[SUPPLIED PASSAGE]:

◆ ◆ ◆ ◆ ◆ ◆ ◆

# What's best battery setup... 2 small or 1 large?



## Bazbro (May 9, 2005)

So... taking all things into consideration and batteries of similar quality and configuration, what is best - 1 large battery or 2 smaller ones; say, 1x 160ah battery versus 2x 80ah batteries?


----------



## listerdiesel (Aug 3, 2012)

If they are identical 80AH batteries in parallel, then marginally you'd be better off in performance with 1 X 160AH, as two in parallel rarely give the same performance as when singled up.

Usually, the choice is driven by space considerations more than anything else.

Industrially, batteries aren't parallelled that much, and if they are there tends to be steering diodes for discharge and charge current paths.

I'd go for the single.

Peter


----------



## Penquin (Oct 15, 2007)

In our case it has to be the two small as there is not enough space for one large - they fit under the driver's and passenger's seats and can only be a certain size - we had to search hard to find the best replacements and found

http://www.tayna.co.uk/Leisure-Batteries-C45.html

to be excellent; ordered two after discussing our needs on late Tuesday morning, arrived by courier here in France before lunch Thursday - outstanding service IMO.

◆ ◆ ◆ ◆ ◆ ◆ ◆

[DATA RECORDS]:
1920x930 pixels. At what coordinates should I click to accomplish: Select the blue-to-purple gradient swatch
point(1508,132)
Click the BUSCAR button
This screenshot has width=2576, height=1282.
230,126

◆ ◆ ◆ ◆ ◆ ◆ ◆

[TASKS AND EXERCISES]:
a – Answer each question from the battery forum thread.
(i) What specific pair of setups does Bazbro give as an example for comparison?
(ii) According to listerdiesel, what usually drives the choice between one battery and two?
(iii) Where are the batteries in Penquin's setup located?
b – According to the battery forum thread, why does Penquin's setup have to use two small batteries rather than one large one? Answer in one to three sentences.
c – Continue the battery forum thread from where it stops.

[RESULTS IN ORDER]:
a –
(i) One 160ah battery versus two 80ah batteries.
(ii) Space considerations, more than anything else.
(iii) Under the driver's and passenger's seats.

b – There is not enough space for one large battery. The batteries fit under the driver's and passenger's seats, so they can only be a certain size.

c –
Dave


----------



## andrewball1000 (Oct 16, 2009)

Barry, I prefer two separated by a mechanical switch (1,2, both, off). Gives you more variations on charging and use. Also when one is flat you can switch to the other.


----------



## raynipper (Aug 4, 2008)

I'm no expert here but most up market RVs stateside use 4 or 6 golf cart Trojan 6 volt batteries for the leisure side.

Ray.


----------



## airstream (Jan 7, 2009)

*6 volt*

Hi,
2x6volt "genuine" deep cycle ie Trojan, US Battery, Rolls
Buy em once look after them and they will last for ever 
Ray


----------



## nicholsong (May 26, 2009)

Ray(airstream)

I have been considering 2X6v traction/deep-cycle and have just looked at Trojan website and was bit confused by their designations.

I want 2x6V to give 220AH, in our terminology - please what is their equivalent? It has to be wet cell because I use a Sterling B2B charger.

Also Trojan do not have a dealer in Poland so are there other equivalent manufacturers I could look at?

Thanks in advance.

Geoff


----------



## teemyob (Nov 22, 2005)

*traction*

I too like the idea of Traction batteries. But the problems is how to vent them as they do not have central vents like some Varta semi traction for example.

I think you can get batteries delivered from tayna to Europe.


----------



## nicholsong (May 26, 2009)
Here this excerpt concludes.